▶ **Try it**
Retype each entry exactly as written, and keep the pictures out of the copy.

▶ **Stored items**
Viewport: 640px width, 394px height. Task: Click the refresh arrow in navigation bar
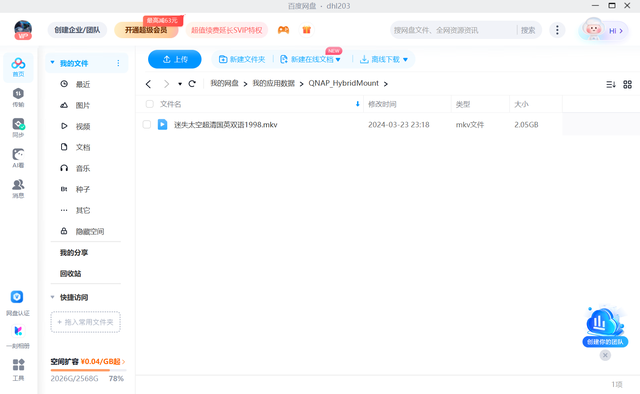(192, 84)
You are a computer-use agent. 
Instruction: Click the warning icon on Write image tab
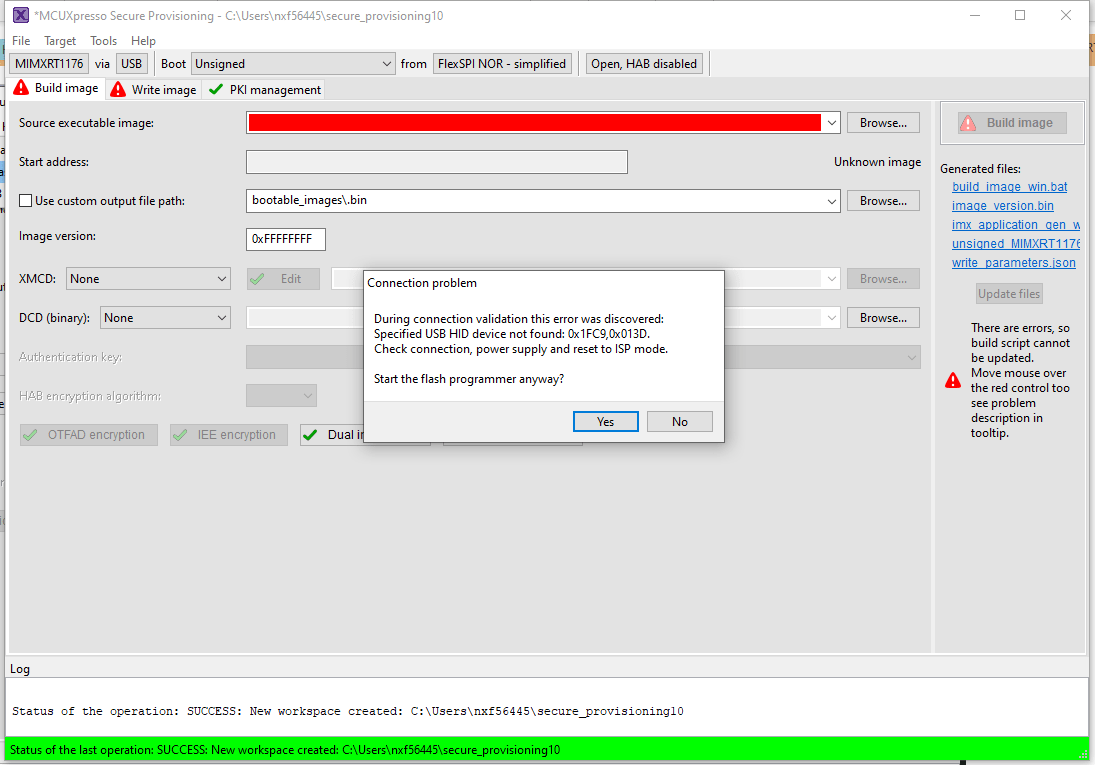coord(117,89)
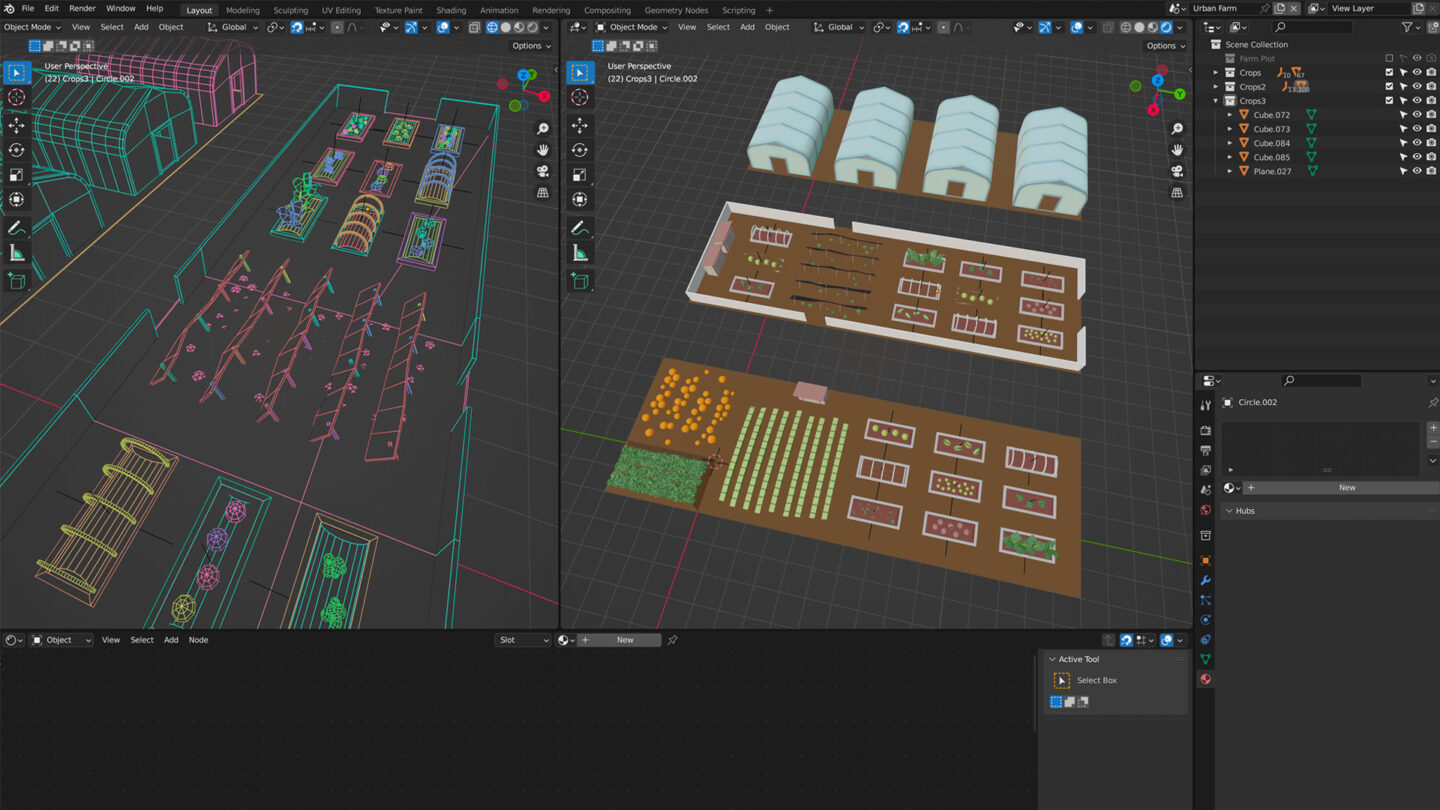Choose the Measure tool in right viewport toolbar

coord(580,253)
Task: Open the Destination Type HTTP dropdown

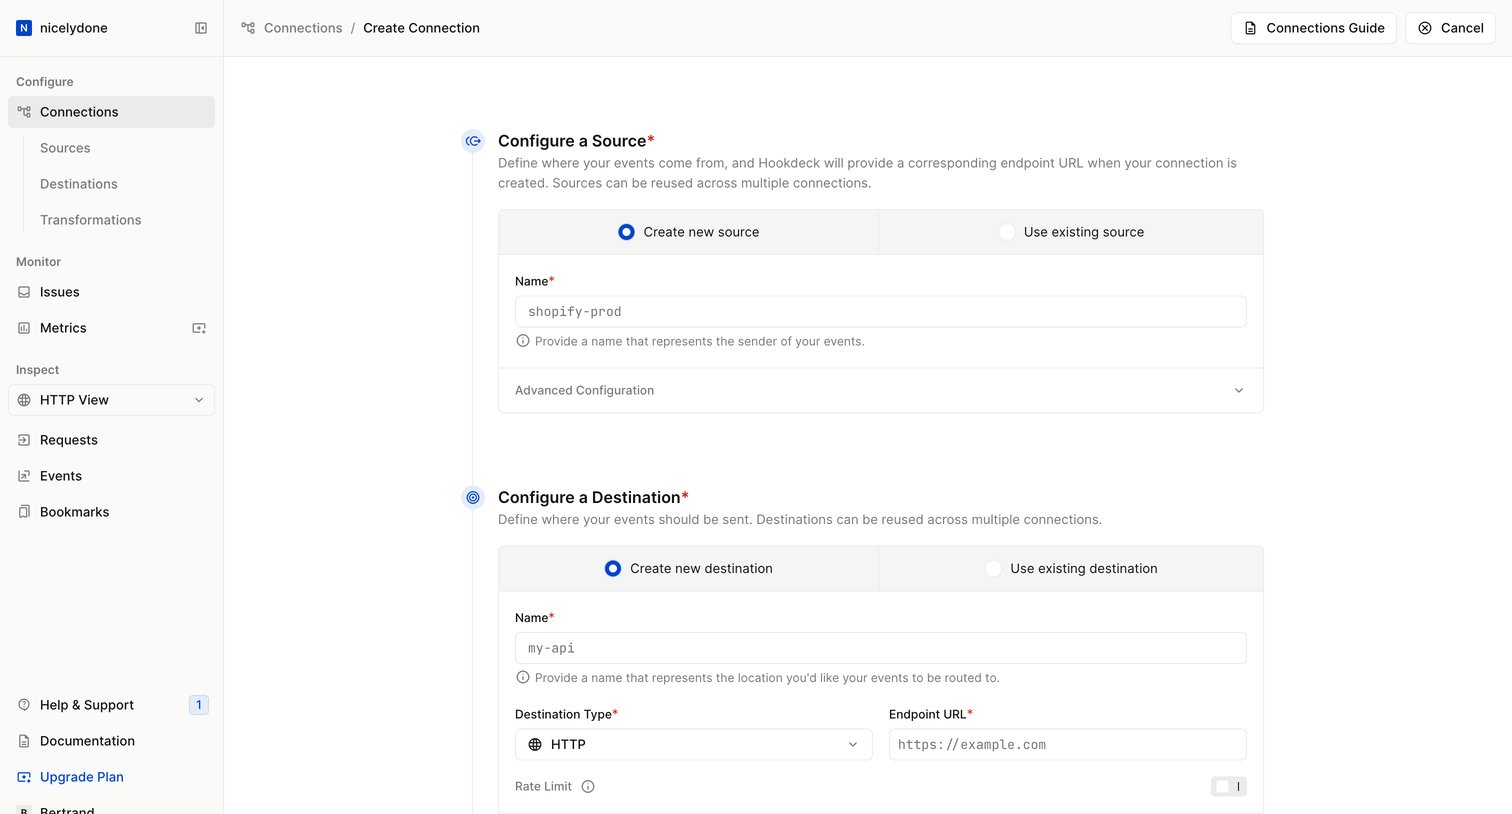Action: point(694,744)
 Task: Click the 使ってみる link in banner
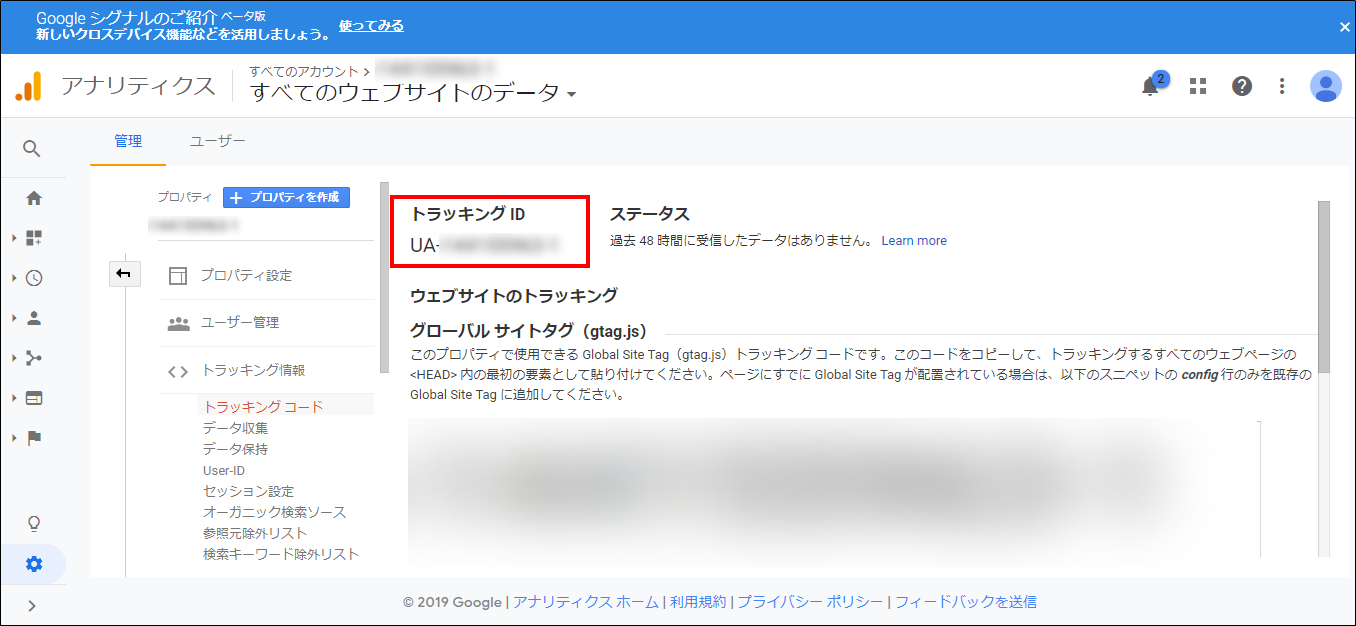(371, 25)
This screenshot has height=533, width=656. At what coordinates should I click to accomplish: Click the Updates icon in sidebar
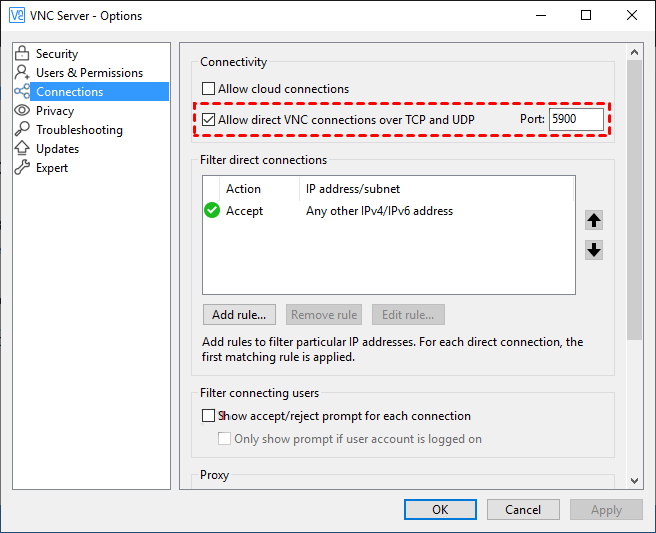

▶ **Your solution**
Viewport: 640px width, 394px height. Task: Click the refresh arrow in navigation bar
(192, 84)
You are a computer-use agent. 
Instruction: Click the warning icon on Write image tab
coord(117,89)
Choose the Measure tool in right viewport toolbar

coord(580,253)
Task: Open the Destination Type HTTP dropdown

Action: point(694,744)
 Task: Click the 使ってみる link in banner
(371, 25)
This screenshot has height=533, width=656. At what coordinates should I click to accomplish: Click the Updates icon in sidebar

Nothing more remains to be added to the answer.